A computer program has shown a better accuracy of expert radiologists to identify cancers of the breast from images of mammography, according to a british study.
January 2, 2020 14h11
Breast cancer diagnosis: artificial intelligence can do better than the human
PARIS — A computer program has shown a better accuracy of expert radiologists to identify cancers of the breast from images of mammography, according to a british study.
Breast cancer is one of the most common cancers in women, with more than two million new cases diagnosed last year in the world.
These results have been published in the scientific journal Nature “suggests that we are in the process of developing a tool that can help doctors detect breast cancer with greater precision,” notes Dr Dominic King, head of uk at Google Health, and co-author of this study.
“Other tests, clinical validation and regulatory approvals are necessary before this can begin to make a difference for patients, but we are determined to work with our partners to achieve this objective”, adds the researcher, in a press release from the Imperial College of London.
This technique artificial intelligence (AI) resulting from the Google search is based on a mathematical model, an algorithm. The latter has been led, fed, with nearly 29, 000 images of mammograms from Great Britain and to a lesser extent in the United States.
The experts had access to patient history in the interpretation of radiographic images, while the AI had access to the last mammogram.
The AI has shown a reduction in the proportion of cases where a cancer has been detected wrongly, of 5.7 % on the images of american studied and 1.2 % on the british.
The algorithm has also reduced the percentage of diagnoses missed by 9.4 % between the images in the u.s. and 2.7 % among those from Great Britain.
“The more one identifies early breast cancer, the better it is for the patient”, said to AFP Dominic King, head of british of Google Health.
In the United States, a single reading of images of screening is usually performed, while in the United Kingdom, the routine mammography offered to women between 50 and 71 years were examined by two radiologists.
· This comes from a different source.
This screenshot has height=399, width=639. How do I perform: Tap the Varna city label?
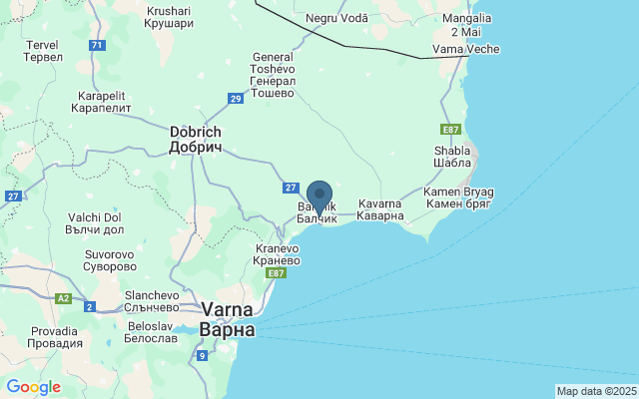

It is also the case in the framework of the organized screening proposed in France for women aged 50 to 74 years.
The team of Google Health has also conducted experiments comparing the decision to the computer with the radiologist’s first reader.
If the two diagnoses agreed, the case was marked as solved. It is only in the event of discordant results than the one asked for then the camera to compare with the decision of the second player.
The study of King and his colleagues shows that the use of AI to verify the diagnosis of the first human reader could save up to 88% of the workload of the second radiologist.
“This technology represents an opportunity to support the excellent work done today examiners,” said Mr King.
The team hopes that this technology may one day serve as a “second opinion” for cancer diagnostics.